* **Set of tasks**:
1 – How many tips does the article on flirting through social media offer?
2 – Write the next part of the article on flirting through social media, picking up after its final sentence.

* **Extract to read**:
================

There was a time when wooing a woman meant flowers and chocolate hearts and love letters (or, at the very least, a nervously scrawled note with two check boxes: Do you like me? Yes or No).
Today the flowers are emoji, the check boxes are swipes, and the chocolates don’t fit her vegan, gluten-free, low-fat, locavore diet. Flirting is a more delicate art.
Our tech-savvy, social media age calls for a different kind of come on, one with just the right mix of subtlety and shamelessness. Go too big and you’ll be branded a creep long before you reach DM status. Go too small and your heart eyes emoji will be buried under more aggressive men’s digital advances (ahem)
The modern Romeo must learn how to flirt on social media without veering into either extreme. Follow these seven tips to get your social media seduction game on point.
Keep Your Photos Fresh
If you’re planning to use your social media profiles for flirtation, you need to give them the same TLC as your dating profiles. Start by unleashing a killer profile pic. It should be current and flattering, not the grainy shot of your proudest college keg stand moment. It must include you, even though your dog is extremely photogenic and rightfully your favourite family member. It should not include your ex, feature so many other people that it’s impossible to identify you, or be taken in a bathroom mirror (shirtless or not, it’s a no-go either way).

================

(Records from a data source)
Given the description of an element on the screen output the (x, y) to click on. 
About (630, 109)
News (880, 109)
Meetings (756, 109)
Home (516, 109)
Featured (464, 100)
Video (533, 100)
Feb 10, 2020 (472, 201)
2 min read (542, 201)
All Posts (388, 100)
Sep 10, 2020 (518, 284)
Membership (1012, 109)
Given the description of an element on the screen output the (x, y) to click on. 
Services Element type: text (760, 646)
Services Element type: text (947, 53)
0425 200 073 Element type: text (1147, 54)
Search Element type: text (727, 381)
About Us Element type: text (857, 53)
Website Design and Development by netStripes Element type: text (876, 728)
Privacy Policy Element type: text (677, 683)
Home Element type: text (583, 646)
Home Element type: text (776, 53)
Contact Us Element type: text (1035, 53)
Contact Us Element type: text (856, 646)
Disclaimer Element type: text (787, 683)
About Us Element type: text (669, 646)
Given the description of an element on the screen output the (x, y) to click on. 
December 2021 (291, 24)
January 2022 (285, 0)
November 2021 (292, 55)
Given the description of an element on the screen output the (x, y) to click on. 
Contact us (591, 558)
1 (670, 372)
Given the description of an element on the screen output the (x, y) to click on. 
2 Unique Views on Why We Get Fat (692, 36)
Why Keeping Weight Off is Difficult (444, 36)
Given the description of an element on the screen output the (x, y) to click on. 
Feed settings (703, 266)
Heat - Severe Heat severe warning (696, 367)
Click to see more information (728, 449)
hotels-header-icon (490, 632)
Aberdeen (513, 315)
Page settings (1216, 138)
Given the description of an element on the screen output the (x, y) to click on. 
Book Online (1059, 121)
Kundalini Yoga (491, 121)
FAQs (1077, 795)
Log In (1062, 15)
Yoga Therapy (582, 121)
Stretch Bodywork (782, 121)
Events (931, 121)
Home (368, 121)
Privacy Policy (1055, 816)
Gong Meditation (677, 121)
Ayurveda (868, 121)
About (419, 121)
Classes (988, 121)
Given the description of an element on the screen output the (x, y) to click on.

================

* **Solved tasks**:
1 – Seven.

2 –
Think Before You Post
Your profile is the image you present to the world. What is it saying about you? Be mindful of what you post and what you’re tagged in because you will be judged by it. Remove anything that could earmark you as undateable, whether it’s a picture of a controversial Halloween costume or an offensive comment a buddy made or a series of BuzzFeed quiz results (in your defense, you were really bored that day). Shape your image to present yourself truthfully, but in your best light. Share content that is insightful and funny, and post pictures that illustrate your interests and personality.
Beware The Deep Like
Think about how you flirt in real life. You want to make your intentions clear, but you don’t want to come off as obsessed or desperate. Social media is no different. It’s fine to peep deep into her feed (we’ve all done it, we’re all curious, she does it too), as long as you just look. Once you start liking or commenting, however, you risk veering into creep territory. ‘Deep-liking’ – scrolling way, way back on her profile and liking ancient posts – is the digital equivalent of stalking. That being said, a carefully deployed deep like can be an effective way to signal interest in a woman, but it must be used sparingly and is best left to the experts.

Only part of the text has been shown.